The mayor and his wife were in their sixties, retired from Norfolk. A half dozen others, who might have been cousins, didn’t say or do much except walk up and down the wharf studying Jack’s fancy boat.
“How far ya going?” The mayor had a pathetic comb-over and a droop on the right side of his face that suggested stroke recuperation – or an old war wound. His hands were huge, fingers like wooden pegs. He said he was thirty years a welder up at the navy repair yard. There was a strange whistling noise when he spoke. Badly fitted false teeth, Jack guessed. Courtesy of veterans’ health care.
“Don’t know yet. Antigua at least,” Jack replied, looking at his watch.
The mayor’s wife was a big fan of polyester. She wore a pair of limegreen shorts that surrendered to rolls of fat encircling her thighs. Her name was Beth or Bess or something like that – and she was staring at him. “I know y’all look familiar.”
Jack saw a couple of rooftops with satellite dishes. “My mother used to say the same thing, whenever I came in for supper.” Jack smiled at her. All three of them laughed, then Earl, the mayor, offered to pump the gas.
“Hard to get good help these days,” he said. “Hell, any help.” They chuckled at that too.
Beth asked Jack if he’d care to join them for lunch. Jack said thanks anyway, “be heading out again before noon.” Then her husband told Jack to stay away from the point because his cousin had run aground there on a drifting sand bar the week before.
“No radio aboard,” he said. “Stuck there for ten hours, the goddamn fool.”
Scoundrel swallowed twenty gallons of diesel and twice as much water. Jack paid with cash, they said goodbye, wished him luck, and the mayor and his entourage ambled up the wharf.
Jack decided to check his e-mail. He grabbed his Globestar 2800 and hooked it up to his laptop. A minute later he was logged on to his satellite service provider. He typed in the name of his vessel and a password. All of this bounced into space where it eventually found an Inmarsat satellite positioned in a geostationary orbit above the western Atlantic. A few seconds later Jack was downloading his e-mail. There were a bunch of messages from friends wondering how he was doing and a note from his Aunt Muriel in Boston who still couldn’t comprehend the wonder of e-mail. She missed him. Was he eating enough? Write me!
Jack looked out the porthole and saw a cluster gathering, more locals who would soon make their way down the wharf to find out more about the new arrival. When he returned his attention to the computer he saw the e-mail from Seth Pollard. Jack looked at it blankly for a moment and saw that it was a couple of days old. Pollard was one of the best freelance cameramen Jack had ever worked with. The last Jack heard Seth was in Afghanistan somewhere tailing remnants of the Taliban – ballsy Brit always looking for the most dangerous assignments. Jack clicked on the e-mail. The page was blank. Strange, Jack thought. Seth was never short on bullshit. When Jack looked closer he saw the e-mail attachment. He double clicked – and waited.
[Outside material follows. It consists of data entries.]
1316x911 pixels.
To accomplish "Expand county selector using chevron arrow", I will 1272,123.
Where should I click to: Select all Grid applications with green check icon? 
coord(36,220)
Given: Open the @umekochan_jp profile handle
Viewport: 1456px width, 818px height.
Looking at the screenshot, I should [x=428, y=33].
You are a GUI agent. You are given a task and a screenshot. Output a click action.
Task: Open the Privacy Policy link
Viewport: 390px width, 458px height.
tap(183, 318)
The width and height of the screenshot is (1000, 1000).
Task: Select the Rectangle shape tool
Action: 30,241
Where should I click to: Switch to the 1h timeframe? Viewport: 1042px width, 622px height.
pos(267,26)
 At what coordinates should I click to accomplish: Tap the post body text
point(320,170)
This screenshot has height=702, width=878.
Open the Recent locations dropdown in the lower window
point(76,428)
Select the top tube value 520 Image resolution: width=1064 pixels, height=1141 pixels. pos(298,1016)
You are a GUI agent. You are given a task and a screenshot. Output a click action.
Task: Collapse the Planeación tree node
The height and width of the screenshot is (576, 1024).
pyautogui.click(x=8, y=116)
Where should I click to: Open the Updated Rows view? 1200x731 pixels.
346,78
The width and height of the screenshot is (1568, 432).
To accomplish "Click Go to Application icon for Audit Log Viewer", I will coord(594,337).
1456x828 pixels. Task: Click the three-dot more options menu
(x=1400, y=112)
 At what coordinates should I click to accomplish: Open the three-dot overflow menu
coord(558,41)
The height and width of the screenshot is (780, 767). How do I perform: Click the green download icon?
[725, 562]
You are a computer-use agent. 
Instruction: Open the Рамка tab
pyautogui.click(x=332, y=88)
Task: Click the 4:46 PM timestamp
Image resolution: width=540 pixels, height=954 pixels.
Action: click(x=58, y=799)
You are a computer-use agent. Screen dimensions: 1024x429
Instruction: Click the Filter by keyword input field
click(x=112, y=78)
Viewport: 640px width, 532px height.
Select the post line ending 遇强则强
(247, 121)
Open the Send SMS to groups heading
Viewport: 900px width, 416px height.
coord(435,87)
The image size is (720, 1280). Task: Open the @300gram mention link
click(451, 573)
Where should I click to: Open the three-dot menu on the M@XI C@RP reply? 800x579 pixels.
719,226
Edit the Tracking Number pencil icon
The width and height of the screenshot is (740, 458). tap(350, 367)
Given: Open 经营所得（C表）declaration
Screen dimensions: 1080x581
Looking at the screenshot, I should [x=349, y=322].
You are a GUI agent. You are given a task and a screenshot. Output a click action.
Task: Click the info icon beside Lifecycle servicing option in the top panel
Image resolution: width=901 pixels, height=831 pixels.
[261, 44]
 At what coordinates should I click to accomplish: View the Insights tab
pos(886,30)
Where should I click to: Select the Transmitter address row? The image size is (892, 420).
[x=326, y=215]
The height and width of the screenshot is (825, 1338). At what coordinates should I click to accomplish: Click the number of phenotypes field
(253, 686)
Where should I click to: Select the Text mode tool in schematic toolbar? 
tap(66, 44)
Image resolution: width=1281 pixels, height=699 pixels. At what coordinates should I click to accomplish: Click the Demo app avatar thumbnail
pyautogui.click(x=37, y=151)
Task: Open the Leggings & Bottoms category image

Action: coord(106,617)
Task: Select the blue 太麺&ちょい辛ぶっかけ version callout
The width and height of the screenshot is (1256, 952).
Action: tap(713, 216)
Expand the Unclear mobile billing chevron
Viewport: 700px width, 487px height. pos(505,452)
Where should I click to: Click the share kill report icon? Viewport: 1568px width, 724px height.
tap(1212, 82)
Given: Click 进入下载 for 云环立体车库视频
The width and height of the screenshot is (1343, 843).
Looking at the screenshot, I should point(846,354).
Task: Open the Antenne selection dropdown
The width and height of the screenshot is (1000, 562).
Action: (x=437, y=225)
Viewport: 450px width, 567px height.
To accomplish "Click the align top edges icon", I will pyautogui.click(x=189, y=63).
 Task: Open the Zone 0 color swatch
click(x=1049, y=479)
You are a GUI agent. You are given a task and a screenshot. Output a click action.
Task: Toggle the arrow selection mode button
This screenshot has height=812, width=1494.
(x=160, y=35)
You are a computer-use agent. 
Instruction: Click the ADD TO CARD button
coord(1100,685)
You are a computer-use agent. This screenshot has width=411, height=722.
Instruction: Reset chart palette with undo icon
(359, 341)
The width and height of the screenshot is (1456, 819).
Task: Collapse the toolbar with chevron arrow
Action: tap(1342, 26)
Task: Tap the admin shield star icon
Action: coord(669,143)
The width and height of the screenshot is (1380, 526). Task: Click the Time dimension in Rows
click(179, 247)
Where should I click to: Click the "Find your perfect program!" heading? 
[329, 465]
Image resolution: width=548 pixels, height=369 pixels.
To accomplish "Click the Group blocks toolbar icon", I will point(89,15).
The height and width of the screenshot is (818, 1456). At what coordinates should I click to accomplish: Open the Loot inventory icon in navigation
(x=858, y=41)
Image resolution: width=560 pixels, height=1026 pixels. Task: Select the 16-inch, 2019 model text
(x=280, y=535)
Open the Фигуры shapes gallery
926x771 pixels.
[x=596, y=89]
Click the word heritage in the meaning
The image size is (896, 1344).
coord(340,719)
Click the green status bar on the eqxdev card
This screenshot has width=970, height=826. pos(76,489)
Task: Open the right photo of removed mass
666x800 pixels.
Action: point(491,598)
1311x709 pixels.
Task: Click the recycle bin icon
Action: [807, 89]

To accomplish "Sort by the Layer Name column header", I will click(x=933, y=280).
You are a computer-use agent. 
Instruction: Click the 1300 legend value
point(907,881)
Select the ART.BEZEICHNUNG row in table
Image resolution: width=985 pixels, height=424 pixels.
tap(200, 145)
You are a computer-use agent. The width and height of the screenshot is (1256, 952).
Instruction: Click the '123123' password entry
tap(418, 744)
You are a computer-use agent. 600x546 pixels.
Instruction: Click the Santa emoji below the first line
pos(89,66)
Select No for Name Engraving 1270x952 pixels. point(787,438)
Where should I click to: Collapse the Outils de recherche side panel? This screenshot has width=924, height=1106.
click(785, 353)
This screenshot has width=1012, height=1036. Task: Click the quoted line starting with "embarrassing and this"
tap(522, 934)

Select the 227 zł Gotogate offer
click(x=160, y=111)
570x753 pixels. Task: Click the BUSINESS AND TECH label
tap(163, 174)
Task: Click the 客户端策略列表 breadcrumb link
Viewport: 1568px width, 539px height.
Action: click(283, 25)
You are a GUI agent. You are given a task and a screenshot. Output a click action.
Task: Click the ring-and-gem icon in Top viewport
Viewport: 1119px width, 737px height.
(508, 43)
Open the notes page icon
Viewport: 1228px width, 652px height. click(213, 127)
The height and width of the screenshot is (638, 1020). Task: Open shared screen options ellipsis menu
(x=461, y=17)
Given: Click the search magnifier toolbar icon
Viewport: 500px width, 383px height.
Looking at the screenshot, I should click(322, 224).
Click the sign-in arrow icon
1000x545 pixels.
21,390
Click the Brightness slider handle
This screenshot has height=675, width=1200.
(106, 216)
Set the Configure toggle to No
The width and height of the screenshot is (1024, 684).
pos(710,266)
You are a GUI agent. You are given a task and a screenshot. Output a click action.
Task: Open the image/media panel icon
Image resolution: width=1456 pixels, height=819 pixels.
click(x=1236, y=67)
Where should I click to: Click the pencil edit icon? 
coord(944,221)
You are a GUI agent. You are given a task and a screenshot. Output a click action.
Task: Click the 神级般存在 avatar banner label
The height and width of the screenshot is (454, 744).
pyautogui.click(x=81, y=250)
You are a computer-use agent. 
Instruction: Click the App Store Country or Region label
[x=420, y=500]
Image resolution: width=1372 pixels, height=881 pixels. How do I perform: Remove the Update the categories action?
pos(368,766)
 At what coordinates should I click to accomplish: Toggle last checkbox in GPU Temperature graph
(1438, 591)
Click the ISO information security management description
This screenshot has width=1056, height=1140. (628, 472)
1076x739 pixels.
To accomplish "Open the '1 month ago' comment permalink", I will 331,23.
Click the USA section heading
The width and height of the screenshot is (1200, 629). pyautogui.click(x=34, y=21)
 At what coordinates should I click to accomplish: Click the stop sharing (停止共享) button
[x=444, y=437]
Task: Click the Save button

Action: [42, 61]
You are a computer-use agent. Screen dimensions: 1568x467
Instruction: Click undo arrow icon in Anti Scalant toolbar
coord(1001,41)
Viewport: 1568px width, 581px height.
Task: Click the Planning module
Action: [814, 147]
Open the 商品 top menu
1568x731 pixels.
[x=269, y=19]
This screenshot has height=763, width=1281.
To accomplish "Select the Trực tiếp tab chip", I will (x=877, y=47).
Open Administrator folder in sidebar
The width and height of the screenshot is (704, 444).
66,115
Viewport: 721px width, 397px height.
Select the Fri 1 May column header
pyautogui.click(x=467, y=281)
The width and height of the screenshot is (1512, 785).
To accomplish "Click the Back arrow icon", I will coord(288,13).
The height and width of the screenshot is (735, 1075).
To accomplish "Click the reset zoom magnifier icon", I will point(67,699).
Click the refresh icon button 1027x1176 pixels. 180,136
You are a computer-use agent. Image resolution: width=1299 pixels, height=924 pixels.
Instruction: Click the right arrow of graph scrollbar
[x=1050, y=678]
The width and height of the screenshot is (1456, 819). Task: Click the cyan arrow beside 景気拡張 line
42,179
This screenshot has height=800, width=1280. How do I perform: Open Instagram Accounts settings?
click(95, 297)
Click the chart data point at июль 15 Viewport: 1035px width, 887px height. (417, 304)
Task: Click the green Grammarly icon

It took a second for the attachment to open and when it did, Jack saw it was a video file. He pressed play and hunkered down to watch. The first thing Jack saw was movement – lots of it. Whoever was shooting the video was running with the record button on, feet stomping along with the camera jostling up and down at shoulder level. The lens of the camera was bouncing too wildly to discern anything but the fact someone was in a hurry. Jack increased the volume on his laptop and heard heavy breathing and an occasional curse. It sounded like Seth’s voice. About twelve seconds into the video the shot settled down and what Jack saw next was a dirt parking lot. That was it. A parking lot with about a dozen cars in it. It was surrounded by palm trees, which meant somewhere tropical. Beyond that there was nothing remarkable about Seth’s video. Jack continued to watch as a car backed out of a parking space and sped towards the camera. A shit box of a car, green in colour, getting the hell out of a dirt parking lot in some tropical place. OK, Seth, Jack thought. There’s got to be a reason for this. Jack bent closer.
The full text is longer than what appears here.